Before working at the UN, Prosor served as the director general of the Israeli Ministry of Foreign Affairs and as Israel’s ambassador to the United Kingdom. He spoke for just over 20 minutes about his experience representing Israel on the world stage, before answering questions from the audience.
A main theme of Prosor’s talk was that Israel is improving bilateral relationships with many countries under the radar, even if those improved relationships have yet to make a significant impact on voting patterns at the UN.
“My whole strategy was looking at the UN like economics,” said Prosor, who served as UN ambassador from 2011 to 2015. “Demand and supply. There’s demand at the UN for demonization and delegitimization against Israel. But there’s also demand for Israeli knowhow. So let’s supply the knowhow. We’ll never reach equilibrium, because Israel does amazing stuff.”
Another facet of Prosor’s strategy was applying for as many UN leadership positions as possible. Until the early 2000s, Israel wasn’t allowed to hold positions or join committees at the UN, because it wasn’t part of a regional group. In 2000, Israel was invited to become a temporary member of the Western Europe and Others Group, which includes the United States, Canada and Australia, and as of 2003, it has been allowed to hold positions and join committees.
Prosor wasn’t going to take the belated privilege for granted. He even ran for vice-president of the General Assembly.
“When they heard that in Jerusalem, they said, ‘OK, we lost him. The guy was OK, but we lost him. He’s lost any sense of reality,’ ” joked Prosor.
In spite of the low expectations for success, Prosor took his candidacy seriously. After giving a speech that he said was one of his best ever, and which he likened to Emile Zola’s J’Accuse, Prosor was voted in as vice-president.

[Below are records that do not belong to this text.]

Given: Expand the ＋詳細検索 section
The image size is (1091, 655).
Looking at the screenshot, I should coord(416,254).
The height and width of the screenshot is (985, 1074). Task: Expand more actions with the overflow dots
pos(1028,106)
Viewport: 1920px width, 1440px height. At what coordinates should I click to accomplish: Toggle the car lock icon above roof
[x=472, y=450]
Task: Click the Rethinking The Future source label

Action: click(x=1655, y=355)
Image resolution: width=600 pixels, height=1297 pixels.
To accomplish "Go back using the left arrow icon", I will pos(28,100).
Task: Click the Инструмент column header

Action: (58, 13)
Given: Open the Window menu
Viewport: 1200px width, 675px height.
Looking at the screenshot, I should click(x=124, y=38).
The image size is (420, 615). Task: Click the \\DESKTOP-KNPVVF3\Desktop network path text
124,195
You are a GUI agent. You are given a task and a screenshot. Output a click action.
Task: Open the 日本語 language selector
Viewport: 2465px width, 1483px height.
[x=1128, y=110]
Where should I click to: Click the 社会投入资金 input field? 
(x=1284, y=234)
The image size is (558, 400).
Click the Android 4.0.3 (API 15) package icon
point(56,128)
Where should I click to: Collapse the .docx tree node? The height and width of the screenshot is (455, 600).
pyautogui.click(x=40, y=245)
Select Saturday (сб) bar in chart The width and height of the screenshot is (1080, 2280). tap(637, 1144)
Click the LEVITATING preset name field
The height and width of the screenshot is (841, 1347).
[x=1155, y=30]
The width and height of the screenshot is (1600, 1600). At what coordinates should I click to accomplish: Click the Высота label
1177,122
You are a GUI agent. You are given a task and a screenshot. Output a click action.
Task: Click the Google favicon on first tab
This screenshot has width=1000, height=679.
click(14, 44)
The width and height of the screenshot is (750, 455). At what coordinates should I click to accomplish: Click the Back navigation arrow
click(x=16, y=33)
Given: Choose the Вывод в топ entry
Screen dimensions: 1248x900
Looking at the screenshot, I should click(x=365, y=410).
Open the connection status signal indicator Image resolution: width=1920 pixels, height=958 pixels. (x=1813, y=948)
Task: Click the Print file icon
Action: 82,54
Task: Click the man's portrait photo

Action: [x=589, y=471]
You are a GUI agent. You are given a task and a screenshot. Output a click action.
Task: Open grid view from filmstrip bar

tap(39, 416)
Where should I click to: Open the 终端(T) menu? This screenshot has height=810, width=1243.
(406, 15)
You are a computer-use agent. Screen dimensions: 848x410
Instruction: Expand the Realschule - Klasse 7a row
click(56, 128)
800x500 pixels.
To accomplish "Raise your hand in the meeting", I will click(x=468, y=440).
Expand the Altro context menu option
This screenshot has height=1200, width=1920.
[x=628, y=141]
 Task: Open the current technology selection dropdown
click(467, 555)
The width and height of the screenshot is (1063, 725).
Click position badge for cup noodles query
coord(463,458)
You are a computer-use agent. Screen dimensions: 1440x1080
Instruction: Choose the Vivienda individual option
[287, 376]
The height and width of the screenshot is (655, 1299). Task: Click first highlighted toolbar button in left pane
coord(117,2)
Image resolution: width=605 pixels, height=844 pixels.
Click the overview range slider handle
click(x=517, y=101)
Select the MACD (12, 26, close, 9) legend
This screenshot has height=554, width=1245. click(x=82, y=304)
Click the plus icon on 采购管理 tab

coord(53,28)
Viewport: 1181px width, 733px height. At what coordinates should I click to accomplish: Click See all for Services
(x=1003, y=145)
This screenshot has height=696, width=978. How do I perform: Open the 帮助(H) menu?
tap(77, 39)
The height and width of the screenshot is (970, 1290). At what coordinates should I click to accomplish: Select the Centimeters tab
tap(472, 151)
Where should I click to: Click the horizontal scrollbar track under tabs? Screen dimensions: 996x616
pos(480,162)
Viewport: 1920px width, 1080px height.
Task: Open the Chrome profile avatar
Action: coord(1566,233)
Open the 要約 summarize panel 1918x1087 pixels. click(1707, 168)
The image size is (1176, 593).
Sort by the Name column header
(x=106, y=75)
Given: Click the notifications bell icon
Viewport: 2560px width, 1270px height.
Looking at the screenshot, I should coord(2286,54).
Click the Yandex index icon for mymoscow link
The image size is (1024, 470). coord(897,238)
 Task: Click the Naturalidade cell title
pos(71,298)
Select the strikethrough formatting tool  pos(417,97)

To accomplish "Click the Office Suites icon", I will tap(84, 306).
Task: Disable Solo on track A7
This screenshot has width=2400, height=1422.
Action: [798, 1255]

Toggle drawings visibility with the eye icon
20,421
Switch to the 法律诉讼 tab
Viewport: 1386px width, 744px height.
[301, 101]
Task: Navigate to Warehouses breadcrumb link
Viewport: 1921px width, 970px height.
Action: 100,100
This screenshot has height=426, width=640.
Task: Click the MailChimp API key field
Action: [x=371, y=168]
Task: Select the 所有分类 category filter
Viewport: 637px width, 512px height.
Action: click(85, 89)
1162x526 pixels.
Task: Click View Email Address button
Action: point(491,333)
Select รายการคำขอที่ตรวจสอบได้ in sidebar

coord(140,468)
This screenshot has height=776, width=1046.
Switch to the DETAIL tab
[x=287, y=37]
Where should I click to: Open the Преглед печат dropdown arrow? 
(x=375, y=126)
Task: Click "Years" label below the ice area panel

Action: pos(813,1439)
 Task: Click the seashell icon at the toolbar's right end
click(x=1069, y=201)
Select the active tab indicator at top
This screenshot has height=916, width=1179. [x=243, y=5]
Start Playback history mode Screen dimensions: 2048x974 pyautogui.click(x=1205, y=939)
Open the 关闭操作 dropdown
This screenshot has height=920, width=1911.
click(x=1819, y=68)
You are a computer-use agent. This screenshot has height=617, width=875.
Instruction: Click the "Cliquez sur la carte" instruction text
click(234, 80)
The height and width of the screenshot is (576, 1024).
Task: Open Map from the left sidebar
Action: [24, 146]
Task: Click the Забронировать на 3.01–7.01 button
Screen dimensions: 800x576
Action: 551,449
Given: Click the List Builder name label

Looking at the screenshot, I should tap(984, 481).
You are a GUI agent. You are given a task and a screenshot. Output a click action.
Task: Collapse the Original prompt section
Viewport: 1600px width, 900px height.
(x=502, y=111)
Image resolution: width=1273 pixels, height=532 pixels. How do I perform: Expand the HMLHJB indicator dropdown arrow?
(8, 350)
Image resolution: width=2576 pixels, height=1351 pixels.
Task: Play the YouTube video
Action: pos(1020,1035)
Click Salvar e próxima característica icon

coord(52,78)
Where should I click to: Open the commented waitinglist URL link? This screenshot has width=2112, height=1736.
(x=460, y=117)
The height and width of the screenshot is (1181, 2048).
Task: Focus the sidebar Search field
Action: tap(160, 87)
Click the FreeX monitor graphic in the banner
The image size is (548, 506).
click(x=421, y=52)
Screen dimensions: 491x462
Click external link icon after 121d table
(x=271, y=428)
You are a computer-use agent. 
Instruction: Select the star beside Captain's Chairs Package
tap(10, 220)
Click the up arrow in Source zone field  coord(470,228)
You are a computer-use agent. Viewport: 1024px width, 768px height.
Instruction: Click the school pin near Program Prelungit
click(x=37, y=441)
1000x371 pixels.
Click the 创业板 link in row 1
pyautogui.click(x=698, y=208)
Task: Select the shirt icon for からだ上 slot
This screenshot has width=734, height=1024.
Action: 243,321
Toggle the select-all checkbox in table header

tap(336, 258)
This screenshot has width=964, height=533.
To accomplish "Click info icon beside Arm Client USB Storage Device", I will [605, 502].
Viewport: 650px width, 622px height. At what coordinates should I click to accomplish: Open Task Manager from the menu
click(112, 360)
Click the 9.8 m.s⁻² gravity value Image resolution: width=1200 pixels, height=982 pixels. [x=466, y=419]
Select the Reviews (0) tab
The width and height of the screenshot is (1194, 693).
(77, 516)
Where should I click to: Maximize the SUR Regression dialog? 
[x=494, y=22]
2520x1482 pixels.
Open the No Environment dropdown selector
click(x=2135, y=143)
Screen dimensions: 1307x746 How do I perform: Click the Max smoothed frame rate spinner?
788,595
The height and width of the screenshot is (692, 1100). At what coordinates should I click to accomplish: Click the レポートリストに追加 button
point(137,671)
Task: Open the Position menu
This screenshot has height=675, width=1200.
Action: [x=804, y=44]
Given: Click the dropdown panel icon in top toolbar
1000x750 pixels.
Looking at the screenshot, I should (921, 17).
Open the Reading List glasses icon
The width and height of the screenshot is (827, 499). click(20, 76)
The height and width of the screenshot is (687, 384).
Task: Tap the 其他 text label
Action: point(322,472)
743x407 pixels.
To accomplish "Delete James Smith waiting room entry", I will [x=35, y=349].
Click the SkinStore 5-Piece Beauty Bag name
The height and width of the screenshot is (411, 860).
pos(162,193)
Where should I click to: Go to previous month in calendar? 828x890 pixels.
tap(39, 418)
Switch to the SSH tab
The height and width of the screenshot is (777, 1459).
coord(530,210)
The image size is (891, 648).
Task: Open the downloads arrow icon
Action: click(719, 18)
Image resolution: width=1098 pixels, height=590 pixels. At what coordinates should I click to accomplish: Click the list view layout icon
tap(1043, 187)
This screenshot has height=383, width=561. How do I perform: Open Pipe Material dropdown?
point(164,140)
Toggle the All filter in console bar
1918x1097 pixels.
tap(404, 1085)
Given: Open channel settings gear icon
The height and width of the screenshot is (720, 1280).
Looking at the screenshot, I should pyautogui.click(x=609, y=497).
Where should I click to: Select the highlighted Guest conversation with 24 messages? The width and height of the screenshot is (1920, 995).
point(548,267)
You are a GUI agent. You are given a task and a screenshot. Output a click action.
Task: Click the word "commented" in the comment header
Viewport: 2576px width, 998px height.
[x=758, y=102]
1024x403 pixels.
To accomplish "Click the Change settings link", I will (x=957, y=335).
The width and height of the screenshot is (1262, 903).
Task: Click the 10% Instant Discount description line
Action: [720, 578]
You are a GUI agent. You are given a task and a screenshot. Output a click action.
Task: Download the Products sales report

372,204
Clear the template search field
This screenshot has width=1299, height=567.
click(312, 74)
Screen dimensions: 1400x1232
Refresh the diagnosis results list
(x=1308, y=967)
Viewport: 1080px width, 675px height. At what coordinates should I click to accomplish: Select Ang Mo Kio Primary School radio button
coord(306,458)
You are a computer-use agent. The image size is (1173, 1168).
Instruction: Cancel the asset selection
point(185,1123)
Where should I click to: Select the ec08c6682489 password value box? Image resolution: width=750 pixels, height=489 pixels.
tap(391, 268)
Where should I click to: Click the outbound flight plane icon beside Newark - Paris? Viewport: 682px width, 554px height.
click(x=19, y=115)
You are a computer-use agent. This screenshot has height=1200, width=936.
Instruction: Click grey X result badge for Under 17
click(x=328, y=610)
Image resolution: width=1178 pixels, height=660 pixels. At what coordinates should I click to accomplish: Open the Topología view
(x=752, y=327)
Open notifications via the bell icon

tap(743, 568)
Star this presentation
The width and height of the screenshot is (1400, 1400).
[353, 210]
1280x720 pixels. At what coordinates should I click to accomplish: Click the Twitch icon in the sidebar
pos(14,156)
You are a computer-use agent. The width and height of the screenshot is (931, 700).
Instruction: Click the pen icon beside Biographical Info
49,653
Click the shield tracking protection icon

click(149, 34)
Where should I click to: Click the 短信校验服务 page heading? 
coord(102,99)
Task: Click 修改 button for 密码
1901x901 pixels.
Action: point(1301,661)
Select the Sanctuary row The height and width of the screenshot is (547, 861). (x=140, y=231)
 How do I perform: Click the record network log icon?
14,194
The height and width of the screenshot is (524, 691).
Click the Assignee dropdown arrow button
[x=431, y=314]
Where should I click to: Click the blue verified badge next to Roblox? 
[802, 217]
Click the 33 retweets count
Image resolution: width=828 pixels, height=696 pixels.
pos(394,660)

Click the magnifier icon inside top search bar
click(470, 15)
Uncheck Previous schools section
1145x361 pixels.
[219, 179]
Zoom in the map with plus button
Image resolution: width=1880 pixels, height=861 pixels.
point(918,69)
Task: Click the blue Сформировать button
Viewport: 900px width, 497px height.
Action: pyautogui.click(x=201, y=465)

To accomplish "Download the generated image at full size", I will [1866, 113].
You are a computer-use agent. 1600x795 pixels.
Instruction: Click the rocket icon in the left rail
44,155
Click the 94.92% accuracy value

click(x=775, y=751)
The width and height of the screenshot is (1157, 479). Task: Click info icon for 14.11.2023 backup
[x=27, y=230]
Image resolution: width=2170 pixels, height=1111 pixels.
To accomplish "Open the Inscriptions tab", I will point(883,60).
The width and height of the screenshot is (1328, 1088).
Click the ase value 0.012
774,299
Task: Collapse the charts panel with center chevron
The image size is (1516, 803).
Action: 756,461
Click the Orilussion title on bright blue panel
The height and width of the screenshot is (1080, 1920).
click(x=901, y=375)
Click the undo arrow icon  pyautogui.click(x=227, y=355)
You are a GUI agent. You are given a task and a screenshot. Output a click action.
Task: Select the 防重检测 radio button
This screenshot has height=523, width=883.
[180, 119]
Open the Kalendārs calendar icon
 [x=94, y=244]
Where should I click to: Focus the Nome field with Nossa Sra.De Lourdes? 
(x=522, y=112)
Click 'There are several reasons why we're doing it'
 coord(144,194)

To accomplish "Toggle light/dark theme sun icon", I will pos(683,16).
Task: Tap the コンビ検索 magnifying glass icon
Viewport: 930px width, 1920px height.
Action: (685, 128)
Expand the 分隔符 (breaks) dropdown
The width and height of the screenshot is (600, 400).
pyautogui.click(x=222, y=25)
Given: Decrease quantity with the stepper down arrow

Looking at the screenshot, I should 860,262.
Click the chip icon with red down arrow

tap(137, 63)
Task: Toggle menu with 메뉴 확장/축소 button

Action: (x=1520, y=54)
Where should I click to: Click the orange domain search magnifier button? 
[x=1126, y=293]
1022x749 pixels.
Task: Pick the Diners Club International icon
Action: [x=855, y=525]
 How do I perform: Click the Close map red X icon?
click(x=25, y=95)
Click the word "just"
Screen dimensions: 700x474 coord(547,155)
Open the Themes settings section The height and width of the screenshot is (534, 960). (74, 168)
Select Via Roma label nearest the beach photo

“Of course I used the gavel. I don’t think there was ever such an industrious vice-president,” he said. “The most boring meetings that you can ever imagine, Israel was chairing. I was the most active vice-president for a year, and then it was over.”
Israel also passed two of its four UN resolutions under Prosor, one about agricultural technology and the other about small businesses.
Prosor pointed to the vote on the Americans moving their embassy to Jerusalem as an example of how geopolitics and under-the-radar diplomacy contributed to voting patterns. The final tally was 128 supporting the resolution condemning the move, to nine against and 35 abstentions. But Prosor pointed to the 21 absent countries that were “navigationally challenged,” as he put it, or not present to participate in the vote. A no-show is better than a vote against, he said.
Prosor also spoke about how the Iranian threat is uniting Israel’s interests with those of the Persian Gulf countries, most notably Saudi Arabia.
“They feel that the rope is tightening around their necks because of the Iranian issue. The Saudis always reminded me of the two elderly gentlemen in The Muppet Show sitting on the balcony and shouting things about the show. Suddenly, they are pulling up their sleeves and having to do and moving. They are moving, which is amazing. And we shouldn’t miss this opportunity,” he said.
Prosor knows it’s easy to get mired in all the negative news of the day, but he ended his talk on an optimistic note about Israel’s future.
“We’re sending satellites up into space that say shalom to very few other satellites. Instead of oranges, we’re exporting Orange mobile phones. Instead of apples, we’re designing Apple computers. We’re exporting gluten-free pasta to Italy. There’s a kibbutz in the north that exports caviar to Russia,” he said. “It’s an amazing, amazing country.”